## Supplied entries
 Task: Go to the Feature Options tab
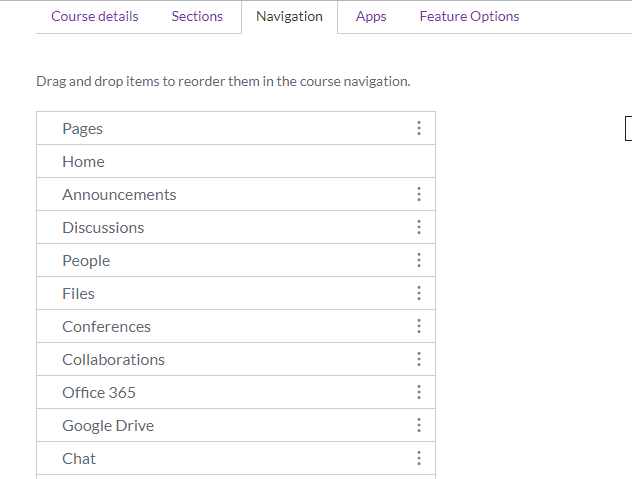[469, 16]
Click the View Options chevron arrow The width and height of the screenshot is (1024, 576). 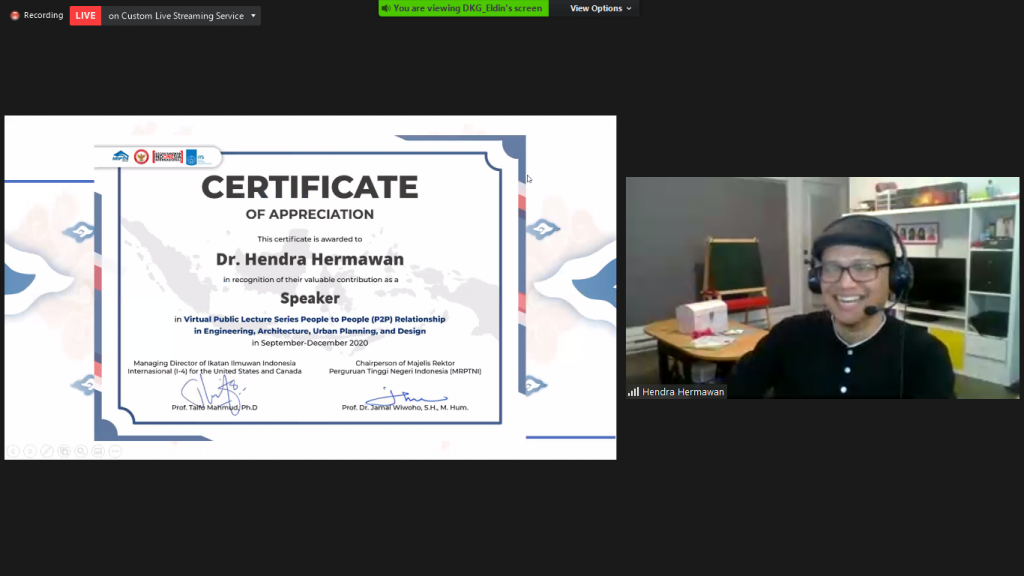click(x=629, y=9)
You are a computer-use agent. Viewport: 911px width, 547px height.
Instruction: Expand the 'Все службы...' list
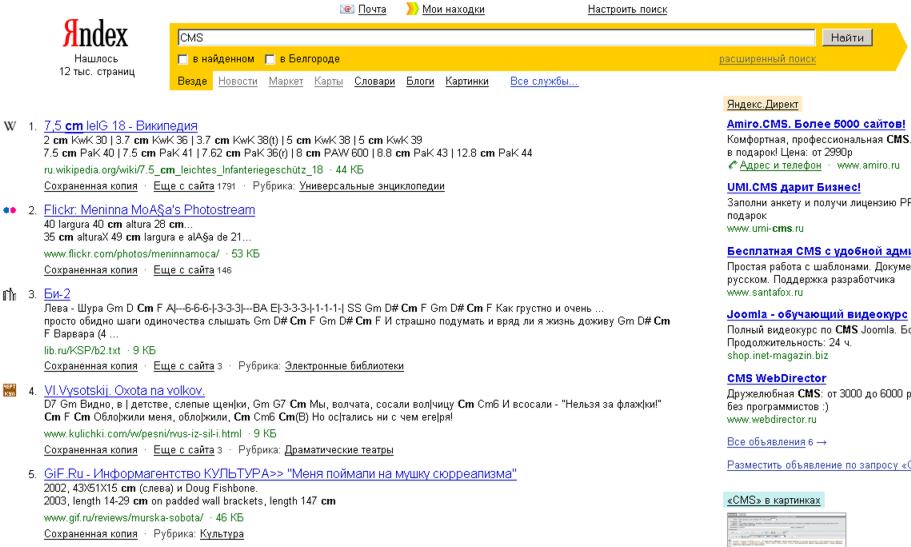point(544,81)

## Aim of the exercise
Leaving out every picture, extract verbatim the lines from the one containing "You are a computer-use" through the last line of the listing, inclusive.

## Written answer
You are a computer-use agent. Viewport: 911px width, 547px height.
Instruction: Expand the 'Все службы...' list
point(544,81)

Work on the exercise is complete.